How would I accomplish this?
As pointed out in the other answers you can't directly do this. But if you're looking to just variably set the initial value of a constant, then yes, that is possible. Here's an example with a computed property.
class MyClass {
let aConstant: String = {
if something == true {
return "something"
} else {
return "something else"
}
}()
}
I think you are looking for variable which will be assigned later inside switch-case:
let constant :String
switch conditions {
case condition1:
constant = "hi"
case condition2:
constant = "hello"
case condition3:
constant = "hey"
case condition4:
constant = "greetings"
default:
constant = "salute"
}
One option would be something like this, using a closure:
let constant: String = ({ value in
if conditionOne {
return "Hi"
} else if conditionTwo {
return "Bye"
}
return "Oops!"
})(myData /*needed for condition*/)
Or, for another twist, using generics:
func fancySwitch<S, T>(val: S, fn: S -> T) -> T {
return fn(val)
}
let x: String = fancySwitch(3) { val in
if val == 2 {
return "Hi"
} else if val < 5 {
return "Bye"
}
return "Oops"
}
let y: String = fancySwitch((3, 4)) { (a, b) in
if a == 2 {
return "Hi"
} else if b < 5 {
return "Bye"
}
return "Oops"
}
I understand what you're looking for.
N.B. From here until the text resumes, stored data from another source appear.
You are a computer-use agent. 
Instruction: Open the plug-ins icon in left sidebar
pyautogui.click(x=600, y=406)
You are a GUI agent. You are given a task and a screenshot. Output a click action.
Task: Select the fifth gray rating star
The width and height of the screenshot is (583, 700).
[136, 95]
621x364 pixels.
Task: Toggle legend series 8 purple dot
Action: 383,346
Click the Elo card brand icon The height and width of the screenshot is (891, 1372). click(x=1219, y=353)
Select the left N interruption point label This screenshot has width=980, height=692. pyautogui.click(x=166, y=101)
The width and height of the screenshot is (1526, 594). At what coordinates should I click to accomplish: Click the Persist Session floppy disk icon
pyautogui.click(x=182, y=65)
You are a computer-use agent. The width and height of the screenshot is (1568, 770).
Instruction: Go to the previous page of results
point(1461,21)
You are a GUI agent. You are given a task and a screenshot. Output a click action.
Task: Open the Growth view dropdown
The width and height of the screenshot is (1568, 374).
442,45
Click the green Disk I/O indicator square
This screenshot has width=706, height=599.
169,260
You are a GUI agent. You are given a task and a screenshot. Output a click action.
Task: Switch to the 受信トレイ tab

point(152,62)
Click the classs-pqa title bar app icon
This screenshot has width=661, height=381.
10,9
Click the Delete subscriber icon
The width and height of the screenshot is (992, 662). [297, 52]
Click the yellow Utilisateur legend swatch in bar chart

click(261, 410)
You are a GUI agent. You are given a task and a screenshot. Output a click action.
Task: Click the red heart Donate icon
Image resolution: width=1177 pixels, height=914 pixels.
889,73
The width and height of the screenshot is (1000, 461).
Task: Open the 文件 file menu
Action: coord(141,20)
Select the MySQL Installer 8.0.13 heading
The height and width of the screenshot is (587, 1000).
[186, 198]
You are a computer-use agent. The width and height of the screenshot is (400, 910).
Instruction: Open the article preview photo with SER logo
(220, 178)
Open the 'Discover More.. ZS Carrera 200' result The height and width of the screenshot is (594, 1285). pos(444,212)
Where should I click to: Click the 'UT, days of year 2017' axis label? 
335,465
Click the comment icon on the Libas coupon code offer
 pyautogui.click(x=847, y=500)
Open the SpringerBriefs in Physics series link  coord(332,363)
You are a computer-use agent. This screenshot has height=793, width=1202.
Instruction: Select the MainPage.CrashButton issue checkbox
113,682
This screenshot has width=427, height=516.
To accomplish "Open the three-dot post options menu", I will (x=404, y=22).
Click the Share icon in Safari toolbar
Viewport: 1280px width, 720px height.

In Scala and some other functional languages this can be done using the match statement (kind of like switch) because the entire statement resolves to a value like this:
val b = true
val num = b match {
case true => 1
case false => 0
}
This is unfortunately not directly possible in Swift because there is no way to get a value from a branch statement. As stated in the Swift book, "Swift has two branch statements: an if statement and a switch statement." Neither of these statements resolve to a value.
The closest code structure I can think of is to first use a variable to retrieve the correct value and then assign it to a constant to be used in any later code:
let b = true
var num_mutable: Int
switch b {
case true:
num_mutable = 1
default:
num_mutable = 0
}
let num = num_mutable
Just add the line let constant: String before your if/else statement.
Below, an excerpt from Swift 1.2 and Xcode 6.3 beta - Swift Blog - Apple Developer elaborates.
let constants are now more powerful and consistent — The new rule is
that a let constant must be initialized before use (like a var), and
that it may only be initialized, not reassigned or mutated after
initialization. This enables patterns like:
let x : SomeThing
if condition {
x = foo()
} else {
x = bar()
}
use(x)
This formerly required the use of a var even though there is no
mutation taking place. Properties have been folded into this model to
simplify their semantics in initializers as well.
I found the Swift blog post above from the article "Let It Go: Late Initialization of Let in Swift", which I found by googling: swift let constant conditional initialize.